Exercise brief >> Using the listing below, copy exactly each line from the one that has "Task: Open the Synchronization dropdown" through the one that has "Click the parameter help question mark icon"; omit the pictures.

Exercise data >>

--------

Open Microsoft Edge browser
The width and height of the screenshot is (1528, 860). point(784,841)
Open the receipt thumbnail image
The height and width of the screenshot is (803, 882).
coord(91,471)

--------

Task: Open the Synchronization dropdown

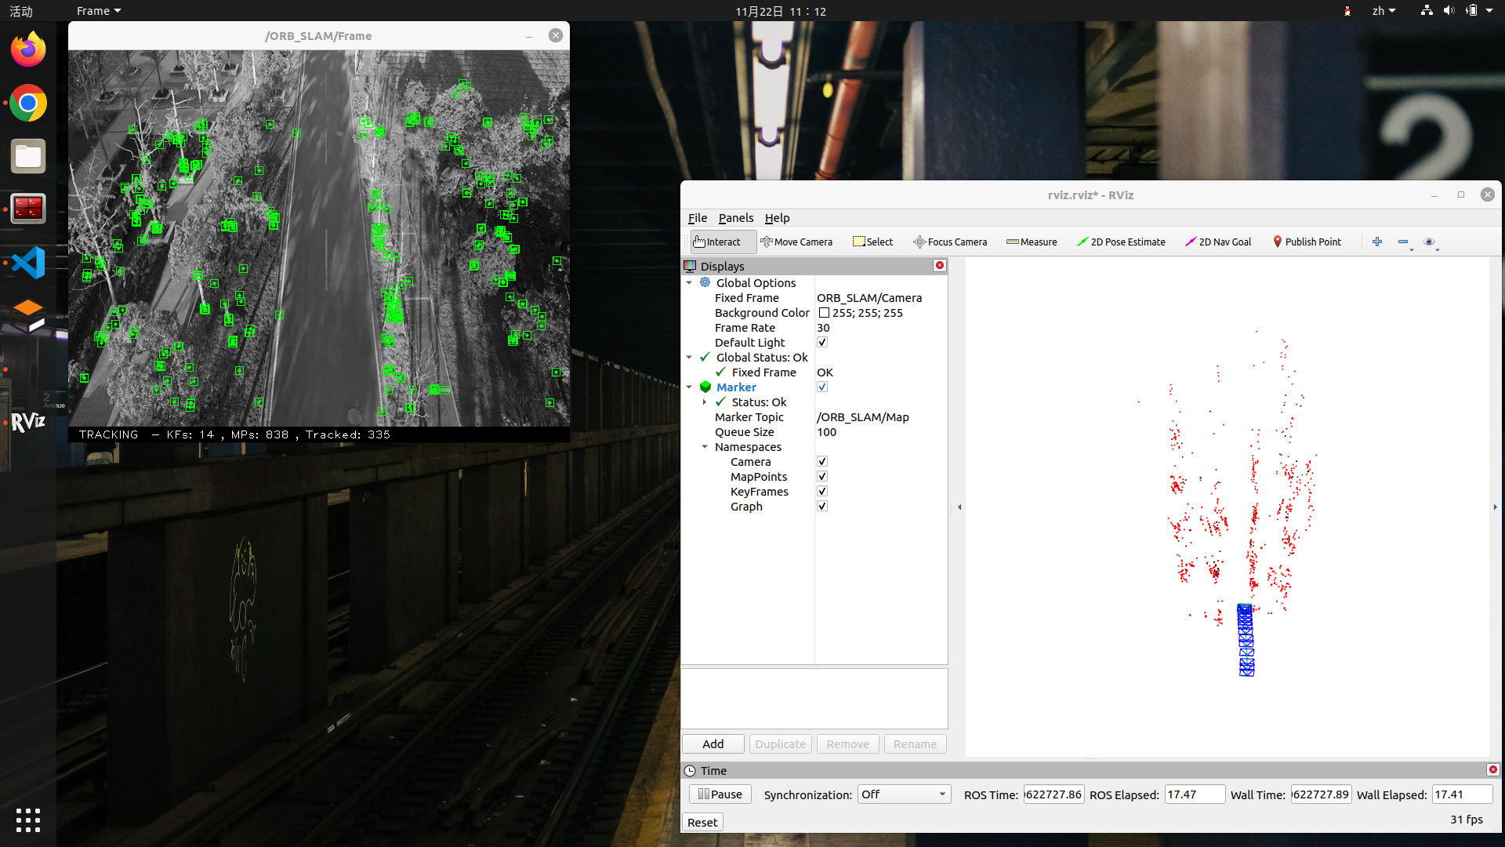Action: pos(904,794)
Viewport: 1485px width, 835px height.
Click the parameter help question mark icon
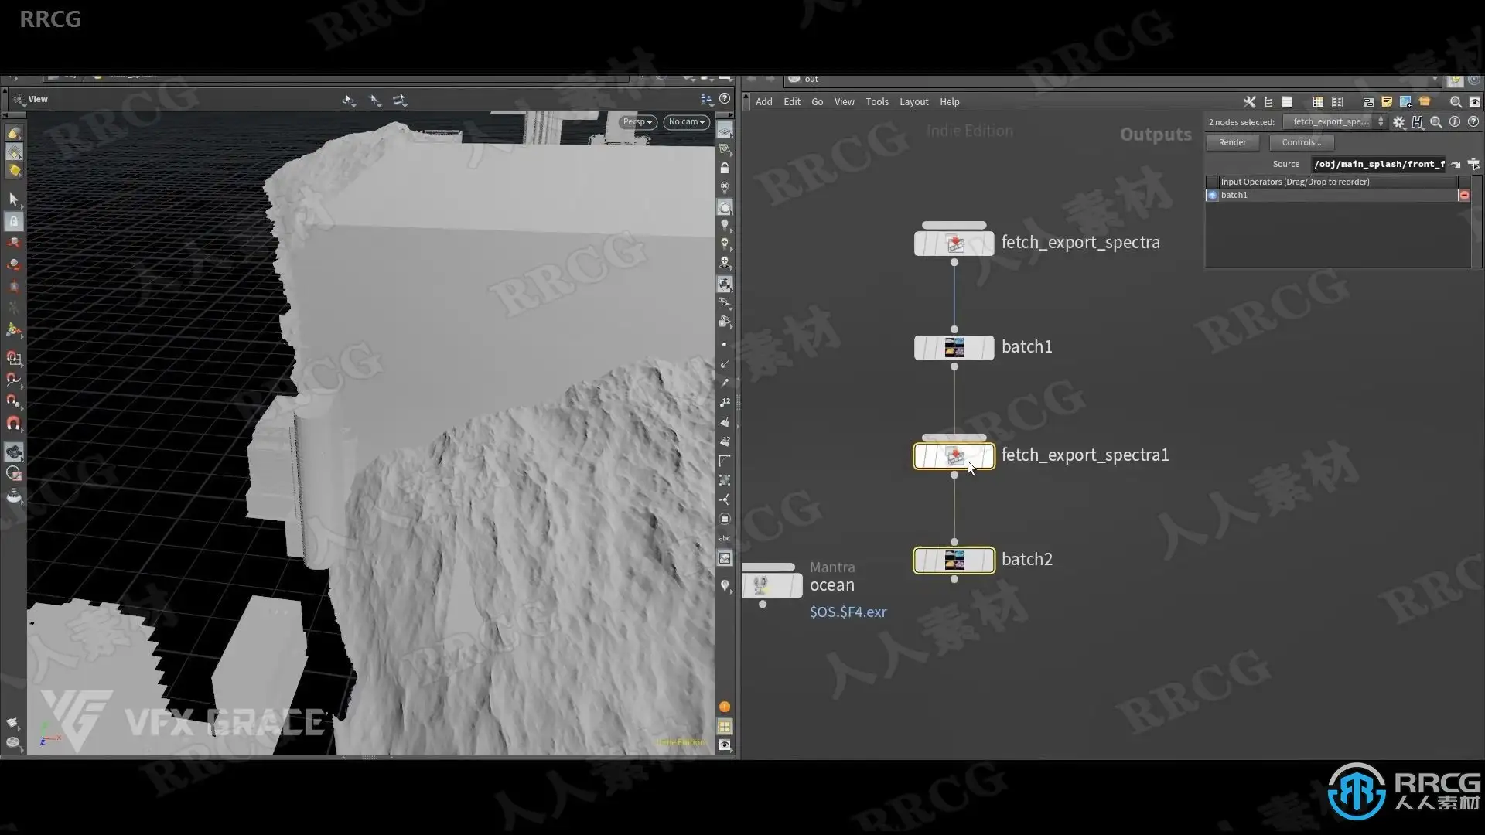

--------

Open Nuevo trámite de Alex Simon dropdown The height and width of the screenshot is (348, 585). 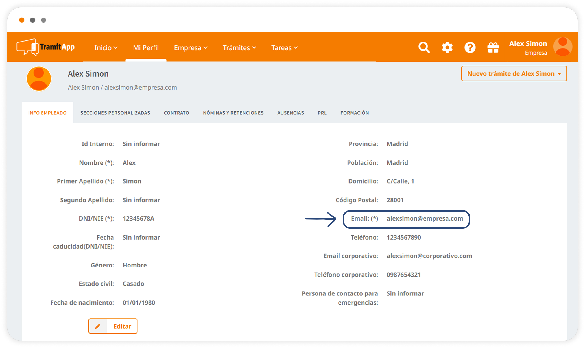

--------

Task output >>
Task: Open the Synchronization dropdown

Action: pos(904,794)
Viewport: 1485px width, 835px height.
Click the parameter help question mark icon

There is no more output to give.